Three takeaways from the Trump impeachment hearing on Friday


WASHINGTON (Reuters) – President Donald Trump launched a Twitter attack on a former U.S. ambassador to Ukraine on Friday while she was testifying to an impeachment hearing in Congress, an extraordinary moment that Democrats said amounted to witness intimidation.

Former Ambassador to Ukraine Marie Yovanovitch is sworn in to testify before the House Intelligence Committee hearing as part of the impeachment inquiry into U.S. President Donald Trump on Capitol Hill in Washington, U.S., November 15, 2019. Alex Wong/Pool via REUTERS

That was the first of three takeaways from Friday’s hearing that are likely to continue to feature in future proceedings.


Trump’s tweet about former U.S. Ambassador Marie Yovanovitch during her testimony on Friday drew a furious response from Democrats who accused him of witness intimidation.

Trump tweeted “everywhere Marie Yovanovitch went turned bad,” tracing her career from Somalia to Ukraine. He told reporters later he did not think his tweets were intimidating.

“I have the right to speak. I have freedom of speech just as other people do,” he said.

Nick Allard, who worked for Senator Ted Kennedy on the Judiciary Committee, told Reuters witness tampering could be added to the articles of impeachment.

He said Trump’s tweets were part of a “pattern of efforts to criticize and frighten witnesses including possible future witnesses who have yet to testify. It sends a signal that there is a heavy risk attached to giving evidence in the impeachment inquiry of being publicly derided and pressured by the most powerful person on the planet.”

“Any first-year law student will tell Trump that the right to free speech is not a defense to witness tampering,” he added.


Representative Elise Stefanik, known for being the youngest woman elected to Congress at the time she was elected in 2014 at the age of 30, took center stage as a vocal defender of Trump during the televised hearings.

The congresswoman was one of the sharpest questioners of the three American diplomats who testified on Wednesday and Friday, overshadowing some colleagues whose vociferous defense of the president is better known.

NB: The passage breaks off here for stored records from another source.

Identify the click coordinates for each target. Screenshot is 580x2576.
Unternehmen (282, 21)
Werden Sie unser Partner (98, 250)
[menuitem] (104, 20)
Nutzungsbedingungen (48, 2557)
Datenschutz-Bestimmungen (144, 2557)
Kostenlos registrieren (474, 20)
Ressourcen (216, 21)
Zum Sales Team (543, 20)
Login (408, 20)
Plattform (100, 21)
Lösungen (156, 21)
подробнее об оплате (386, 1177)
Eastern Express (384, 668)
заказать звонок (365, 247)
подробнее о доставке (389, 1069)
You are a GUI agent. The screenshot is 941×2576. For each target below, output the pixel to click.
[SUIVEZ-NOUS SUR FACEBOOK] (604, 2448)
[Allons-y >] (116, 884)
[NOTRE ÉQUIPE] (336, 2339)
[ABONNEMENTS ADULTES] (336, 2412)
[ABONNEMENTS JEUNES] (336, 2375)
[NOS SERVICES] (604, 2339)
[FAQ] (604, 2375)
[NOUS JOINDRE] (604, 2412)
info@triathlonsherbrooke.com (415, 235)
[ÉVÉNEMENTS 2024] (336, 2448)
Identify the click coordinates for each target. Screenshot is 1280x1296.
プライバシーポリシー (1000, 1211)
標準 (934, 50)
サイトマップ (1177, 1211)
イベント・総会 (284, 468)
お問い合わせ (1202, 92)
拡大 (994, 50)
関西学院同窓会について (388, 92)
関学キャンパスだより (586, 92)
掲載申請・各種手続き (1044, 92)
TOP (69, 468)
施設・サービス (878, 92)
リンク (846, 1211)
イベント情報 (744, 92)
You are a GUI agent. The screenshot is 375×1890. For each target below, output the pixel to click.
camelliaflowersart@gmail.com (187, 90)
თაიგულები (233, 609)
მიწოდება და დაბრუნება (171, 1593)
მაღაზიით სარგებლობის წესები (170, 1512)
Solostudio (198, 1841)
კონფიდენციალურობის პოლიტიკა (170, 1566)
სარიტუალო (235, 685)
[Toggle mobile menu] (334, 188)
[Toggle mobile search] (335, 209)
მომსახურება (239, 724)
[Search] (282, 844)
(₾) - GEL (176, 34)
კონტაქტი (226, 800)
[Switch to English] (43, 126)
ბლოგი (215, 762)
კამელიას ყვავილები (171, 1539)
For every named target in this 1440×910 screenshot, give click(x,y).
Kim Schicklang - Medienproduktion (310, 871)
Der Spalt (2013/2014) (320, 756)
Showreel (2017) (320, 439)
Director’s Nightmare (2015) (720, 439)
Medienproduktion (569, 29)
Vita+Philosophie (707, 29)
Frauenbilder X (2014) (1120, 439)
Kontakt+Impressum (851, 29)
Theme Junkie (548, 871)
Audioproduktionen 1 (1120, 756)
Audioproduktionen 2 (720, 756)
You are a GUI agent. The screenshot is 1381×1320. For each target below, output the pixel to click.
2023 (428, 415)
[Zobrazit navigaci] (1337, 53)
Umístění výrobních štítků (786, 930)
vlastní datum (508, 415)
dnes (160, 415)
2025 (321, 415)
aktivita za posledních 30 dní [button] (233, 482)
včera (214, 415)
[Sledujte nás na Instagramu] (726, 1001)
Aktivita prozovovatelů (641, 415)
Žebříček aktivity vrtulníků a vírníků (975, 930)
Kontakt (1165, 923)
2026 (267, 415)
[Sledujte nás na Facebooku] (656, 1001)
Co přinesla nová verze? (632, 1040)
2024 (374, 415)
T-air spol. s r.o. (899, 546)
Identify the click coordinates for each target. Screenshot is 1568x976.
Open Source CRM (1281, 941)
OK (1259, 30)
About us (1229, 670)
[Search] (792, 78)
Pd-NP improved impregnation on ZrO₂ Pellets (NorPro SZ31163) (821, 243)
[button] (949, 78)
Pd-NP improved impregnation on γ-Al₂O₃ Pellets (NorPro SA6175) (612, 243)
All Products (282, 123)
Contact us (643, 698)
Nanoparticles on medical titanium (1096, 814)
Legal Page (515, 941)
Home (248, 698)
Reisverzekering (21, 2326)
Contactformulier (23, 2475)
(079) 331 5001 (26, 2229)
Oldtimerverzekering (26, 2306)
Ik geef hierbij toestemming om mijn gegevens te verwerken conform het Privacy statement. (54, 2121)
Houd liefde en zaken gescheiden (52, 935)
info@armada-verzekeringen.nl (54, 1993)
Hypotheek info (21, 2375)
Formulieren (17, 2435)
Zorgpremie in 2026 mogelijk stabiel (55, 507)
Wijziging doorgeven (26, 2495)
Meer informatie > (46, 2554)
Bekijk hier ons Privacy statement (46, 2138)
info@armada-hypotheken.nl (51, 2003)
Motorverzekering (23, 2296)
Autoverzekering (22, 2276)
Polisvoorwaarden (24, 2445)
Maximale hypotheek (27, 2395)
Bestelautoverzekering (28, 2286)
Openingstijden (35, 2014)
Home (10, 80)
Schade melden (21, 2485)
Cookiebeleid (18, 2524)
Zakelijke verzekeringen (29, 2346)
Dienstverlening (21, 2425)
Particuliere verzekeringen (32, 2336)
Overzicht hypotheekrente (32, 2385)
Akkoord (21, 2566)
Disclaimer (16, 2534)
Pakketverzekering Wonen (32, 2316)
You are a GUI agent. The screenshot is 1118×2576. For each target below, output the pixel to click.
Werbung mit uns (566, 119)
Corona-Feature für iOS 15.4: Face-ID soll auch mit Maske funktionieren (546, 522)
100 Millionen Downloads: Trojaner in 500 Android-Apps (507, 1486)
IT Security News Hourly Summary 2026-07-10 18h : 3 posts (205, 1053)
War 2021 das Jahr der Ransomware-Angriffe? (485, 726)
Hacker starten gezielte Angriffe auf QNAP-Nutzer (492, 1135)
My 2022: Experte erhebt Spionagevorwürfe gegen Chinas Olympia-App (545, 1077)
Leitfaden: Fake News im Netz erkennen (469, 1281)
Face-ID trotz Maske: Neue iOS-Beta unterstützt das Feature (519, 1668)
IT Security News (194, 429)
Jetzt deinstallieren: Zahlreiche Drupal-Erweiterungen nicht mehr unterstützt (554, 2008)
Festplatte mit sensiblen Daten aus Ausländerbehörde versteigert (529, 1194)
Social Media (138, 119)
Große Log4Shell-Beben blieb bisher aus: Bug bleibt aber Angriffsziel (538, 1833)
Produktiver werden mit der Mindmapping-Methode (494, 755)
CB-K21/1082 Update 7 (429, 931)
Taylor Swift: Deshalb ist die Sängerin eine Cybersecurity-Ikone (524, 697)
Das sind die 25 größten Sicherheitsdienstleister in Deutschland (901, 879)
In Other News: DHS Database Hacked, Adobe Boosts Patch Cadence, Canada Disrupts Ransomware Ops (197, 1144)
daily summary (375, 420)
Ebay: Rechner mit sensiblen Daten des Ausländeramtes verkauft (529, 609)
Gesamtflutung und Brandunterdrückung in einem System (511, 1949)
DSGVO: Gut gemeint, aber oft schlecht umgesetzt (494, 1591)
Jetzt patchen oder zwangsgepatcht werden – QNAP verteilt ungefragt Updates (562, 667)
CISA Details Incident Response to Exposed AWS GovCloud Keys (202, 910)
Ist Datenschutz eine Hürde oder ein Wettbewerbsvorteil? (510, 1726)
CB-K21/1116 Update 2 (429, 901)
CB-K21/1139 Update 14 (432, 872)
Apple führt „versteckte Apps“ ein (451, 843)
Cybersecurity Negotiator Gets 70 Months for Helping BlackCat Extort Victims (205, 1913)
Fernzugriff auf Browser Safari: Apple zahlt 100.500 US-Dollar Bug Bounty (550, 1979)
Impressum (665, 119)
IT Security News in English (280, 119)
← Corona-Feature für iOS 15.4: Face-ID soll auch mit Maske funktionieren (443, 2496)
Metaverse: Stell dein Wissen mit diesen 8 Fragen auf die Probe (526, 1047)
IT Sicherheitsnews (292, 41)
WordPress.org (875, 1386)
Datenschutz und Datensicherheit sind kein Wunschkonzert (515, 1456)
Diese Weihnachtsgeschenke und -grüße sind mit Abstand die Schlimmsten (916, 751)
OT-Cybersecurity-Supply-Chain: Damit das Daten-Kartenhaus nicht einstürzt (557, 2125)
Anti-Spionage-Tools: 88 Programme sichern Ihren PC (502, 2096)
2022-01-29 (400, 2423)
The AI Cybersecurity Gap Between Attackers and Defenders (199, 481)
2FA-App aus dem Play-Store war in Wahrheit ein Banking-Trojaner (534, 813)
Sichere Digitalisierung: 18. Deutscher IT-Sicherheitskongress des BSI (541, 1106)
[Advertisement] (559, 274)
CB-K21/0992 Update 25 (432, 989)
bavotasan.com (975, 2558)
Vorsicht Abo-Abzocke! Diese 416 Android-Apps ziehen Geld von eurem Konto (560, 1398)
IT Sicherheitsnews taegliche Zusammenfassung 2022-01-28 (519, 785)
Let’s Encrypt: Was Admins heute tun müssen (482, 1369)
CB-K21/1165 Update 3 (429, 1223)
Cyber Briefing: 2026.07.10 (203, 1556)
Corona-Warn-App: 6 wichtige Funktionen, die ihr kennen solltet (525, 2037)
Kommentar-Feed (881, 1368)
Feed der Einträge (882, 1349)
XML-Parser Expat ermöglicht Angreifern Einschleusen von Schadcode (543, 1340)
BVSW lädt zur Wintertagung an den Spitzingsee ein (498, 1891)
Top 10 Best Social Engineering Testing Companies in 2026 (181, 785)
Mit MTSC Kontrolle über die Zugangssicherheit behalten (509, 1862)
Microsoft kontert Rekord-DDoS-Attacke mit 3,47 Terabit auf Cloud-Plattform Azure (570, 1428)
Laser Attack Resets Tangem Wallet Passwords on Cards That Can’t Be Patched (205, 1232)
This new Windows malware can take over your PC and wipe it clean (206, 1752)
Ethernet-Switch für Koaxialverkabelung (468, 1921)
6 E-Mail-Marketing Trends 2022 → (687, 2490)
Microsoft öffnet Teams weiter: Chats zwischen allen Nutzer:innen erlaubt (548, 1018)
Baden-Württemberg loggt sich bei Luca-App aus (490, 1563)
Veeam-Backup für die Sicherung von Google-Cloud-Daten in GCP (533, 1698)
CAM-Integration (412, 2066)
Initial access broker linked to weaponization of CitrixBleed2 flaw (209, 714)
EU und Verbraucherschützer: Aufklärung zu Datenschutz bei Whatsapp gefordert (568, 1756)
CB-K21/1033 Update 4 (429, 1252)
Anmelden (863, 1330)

The conservative-leaning National Review praised Stefanik’s performance as “a concise, coherent, ‘no harm, no foul’ defense stronger than other arguments Trump’s allies have made.”


In a preview of how Democrats may be building a broad case against Trump, Representative Adam Schiff, who is chairing the hearings, talked on Friday about “a pattern to obstruct.”

“This is a part of a pattern to intimidate witnesses, and it’s also part of a pattern to obstruct the investigation,” he said speaking to reporters afterwards.

The pattern goes back to when Trump praised his former campaign manager Paul Manafort for not cooperating in a probe involving the president, and when Trump called his former lawyer Michael Cohen a rat for cooperating with authorities, he said.

Another element was Trump’s suggestion that the whistleblower whose concerns led to the impeachment inquiry should be treated “as we treat traitors and spies,” Schiff said.